We performed three rounds of selection (10 min, 7.5 min, and 7 min translation at 37°C) and, despite increasingly stringent translation times, the ratio of recovered mRNA molecules on a surface with maltose-binding protein to recovered mRNA molecules on a blocked surface without maltose-binding protein climbed from ~10:1 (round 1) to ~40:1 (round 2) to ~137:1 (round 3) (Supplementary Figure 1). The pool from round 3 was analyzed in depth.
Selected RBSs mostly non-SD and G/U-rich
We sequenced the enriched pools from each round using the Roche 454 platform. Approximately 8,000 raw sequences were obtained from each round: 8,782 from round 1; 7,429 from round 2; and 8,889 from round 3. Sequences were excluded from analysis if they did not have exactly 18 bases in the randomized region, if there was an in-frame AUG within the randomized region that could serve as an alternate start site, or if there were errors in the 10 bases upstream or downstream of the randomized region. Approximately 6,000 sequences were analyzed from each round: 6,326 (5,959 unique) from round 1; 5,583 (5,275 unique) from round 2; and 5,542 (5,161 unique) from round 3. SD sequences were broadly defined as any sequence containing at least one of the following four-base motifs that may base-pair to the 3′ tail of the 16S rRNA: AAGG, AGGA, GGAG, GAGG, and AGGU. The overall incidence of SD sequences by round is provided (Figure 1c). The overall and position-dependent enrichment of individual SD sequences and the position-dependent entropy of sequences with or without an SD motif over all three rounds are also presented (Figure 2). In our data, the first G of GGAG is enriched most prevalently around position −9, while the same nucleotide is favored around position −10 in E. coli (22) and position −12 in a longer leader context (8). The optimal position of SD motifs may be affected by mRNA context, as well as different in vitro or in vivo conditions. As in our previous work (8), position-dependent enrichment of SD motifs validated the selection method. Interestingly, the entropy of the pool of SD sequences was highly position-dependent, with the lowest entropy in the vicinity of the strongest enrichment of SD motifs (i.e., low entropy is a direct consequence of high enrichment). In contrast, the entropy of the pool of non-SD sequences was not highly position-dependent and changed very little from round to round. The enrichment of longer (five-, six-, seven-, or eight-base) SD-containing motifs complementary to the 3′ tail of the 16S rRNA is shown (Supplementary Figure 2).
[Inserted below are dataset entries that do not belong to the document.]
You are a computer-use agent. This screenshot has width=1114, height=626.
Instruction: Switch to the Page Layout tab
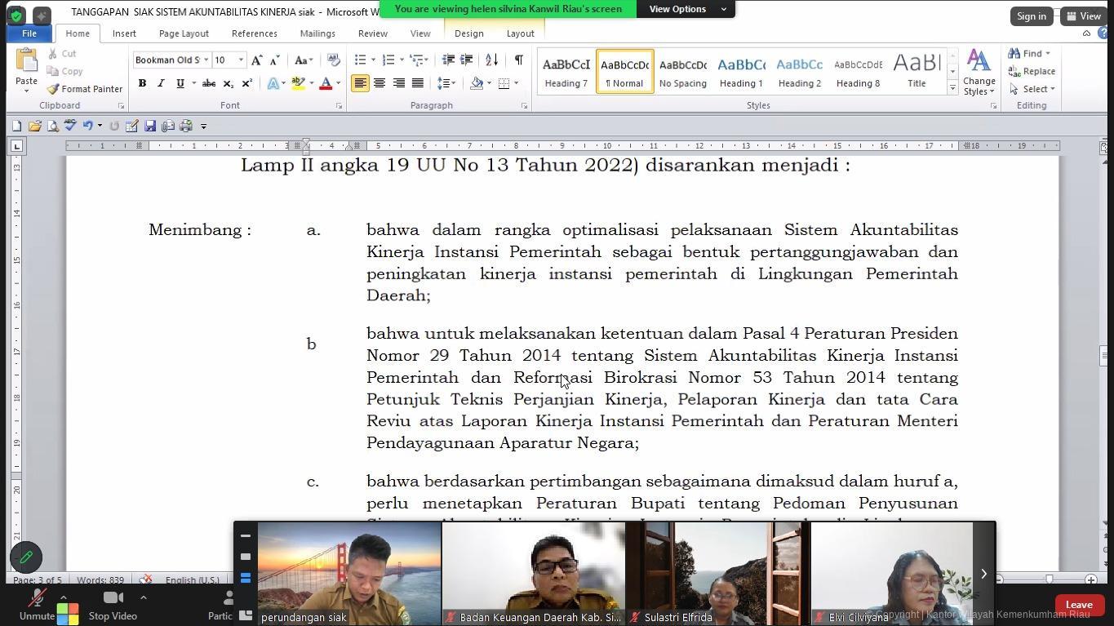[x=184, y=33]
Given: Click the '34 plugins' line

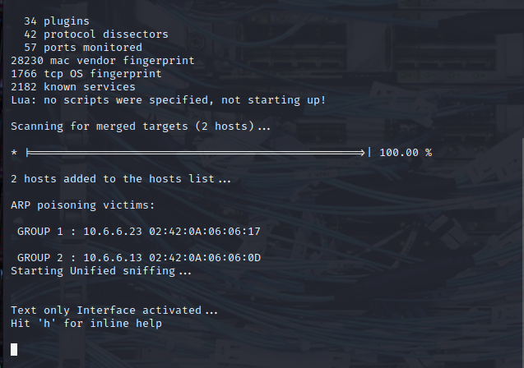Looking at the screenshot, I should (x=57, y=21).
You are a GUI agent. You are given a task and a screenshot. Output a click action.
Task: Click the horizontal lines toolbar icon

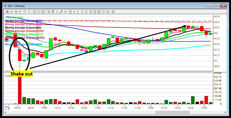[x=25, y=12]
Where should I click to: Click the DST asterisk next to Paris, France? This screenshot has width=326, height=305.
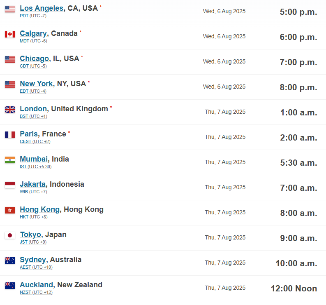pos(69,132)

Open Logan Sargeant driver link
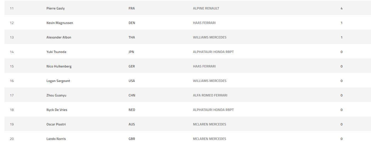point(58,81)
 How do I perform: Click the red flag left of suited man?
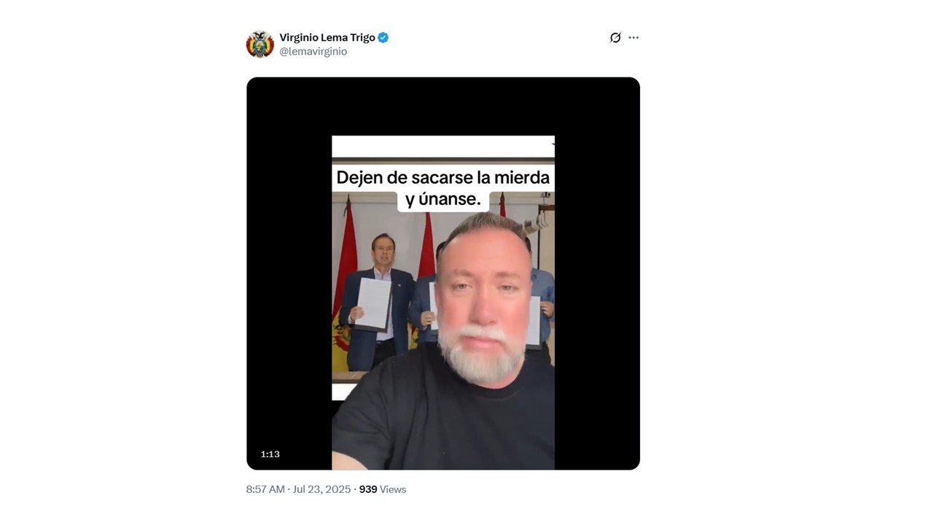346,259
Of the sequences analyzed from the third round, 2,985 (54%) were considered non-SD sequences (2,795 unique). Being highly G/U-rich, these non-SD sequences were remarkably different from the C-rich non-SD sequences selected in the longer leader context (8). The nearly exhaustive sampling of the initial library and the strong first-round signal to background ratio in each study suggest that the different selection outcomes are not the result of a random event. The G/U-richness of the non-SD sequences in the present study appeared to be largely position-independent. Base frequency versus position in all sequences, SD sequences, and non-SD sequences is presented (Figure 3a). These plots closely resemble those of E. coli (Figure 3b), suggesting that the short leader more closely resembles the in vivo context.
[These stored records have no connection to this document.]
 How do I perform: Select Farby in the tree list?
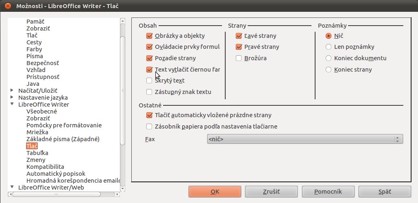tap(34, 49)
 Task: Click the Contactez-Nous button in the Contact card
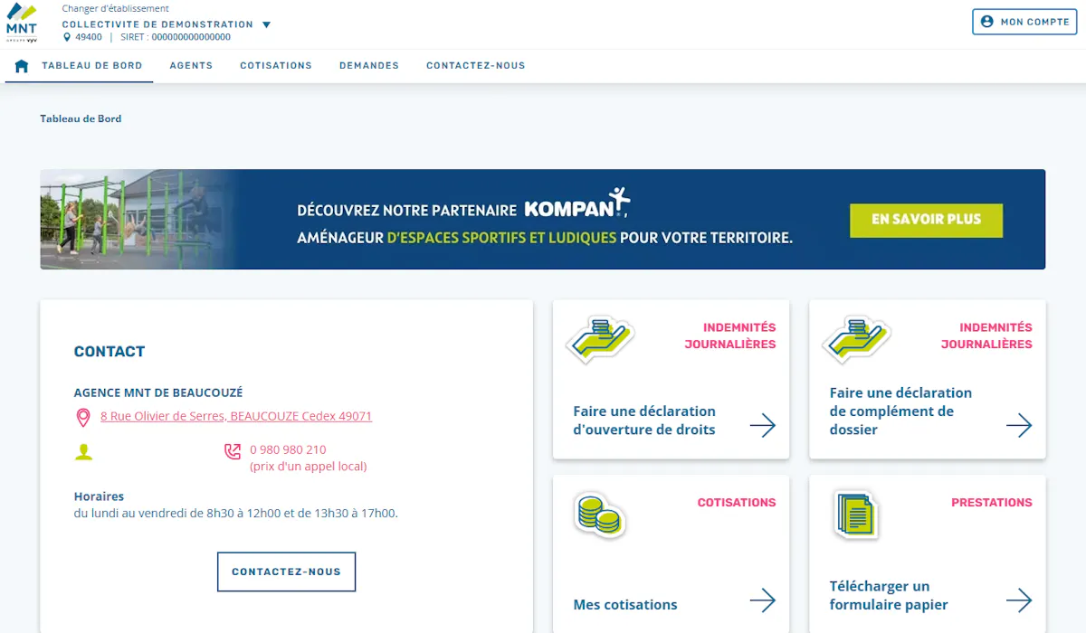coord(286,572)
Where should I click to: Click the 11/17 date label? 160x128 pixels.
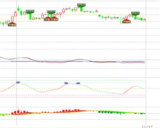coord(147,126)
G/U-rich RBSs complementary to 16S rRNA
Based on previous observations of the complementarity of RBSs to the rRNA of the small ribosomal subunit in both prokaryotic (8, 23) and eukaryotic (24) systems, we investigated potential motif complementarity to the 16S rRNA. Overlapping windows of four, five, six, seven, and eight bases from the 18-base randomized region of third-round products were compared to all identically-sized windows of E. coli 16S rRNA. SD and non-SD sequences were considered separately, and native E. coli sequences (18 bases before the start codon) were considered for comparison. We determined the frequency of motifs that were Watson-Crick (A/U or C/G) reverse complements of each window on the 16S rRNA and assigned a p-value to each window based on the probability distribution obtained by analyzing 105 randomly generated libraries equal in size to the dataset (probability of each base = 0.25).
Intriguingly, we found many regions of complementarity despite the lack of C-richness. The number of significant windows on the 16S rRNA was similar for SD and non-SD pools (SD: 42 windows [35 unique sequences], of which 18 windows [12 unique sequences] were not found in the non-SD pool or in E. coli; non-SD: 46 windows [41 unique sequences], of which 37 windows [33 unique sequences] were not found in the SD pool or in E. coli); however, there were many more windows on the 16S rRNA with significant complementarity to native E. coli sequences (82 windows [70 unique sequences], of which 67 windows [55 unique sequences] were not found in the experimentally selected sequences). There were 9 windows (8 unique sequences) with significant complementarity to both SD and non-SD sequences, and there were 15 windows (15 unique sequences) with significant complementarity to both SD and E. coli sequences. There were no windows with significant complementarity to both non-SD and E. coli sequences (Supplementary Figure 3). Potential mRNA-rRNA base-pairing sites on the 30S ribosomal subunit of E. coli (PDB 3DF1; (25)) for the selected library (SD only), the selected library (non-SD only), and native E. coli sequences are shown (Figure 4). To be especially stringent, only significant (p < 0.01; Bonferroni-corrected) six-base windows that shared five bases with at least one neighboring significant window were highlighted. As in our previous study (8), potential mRNA-rRNA base-pairing sites were found primarily on the body of the 30S subunit on the face that becomes buried after assembly with the 50S subunit (Figure 4, leftmost view). The mRNA tunnel is located between the body and head on this face. Complete results from the 16S rRNA comparison are presented (Supplementary Table 1).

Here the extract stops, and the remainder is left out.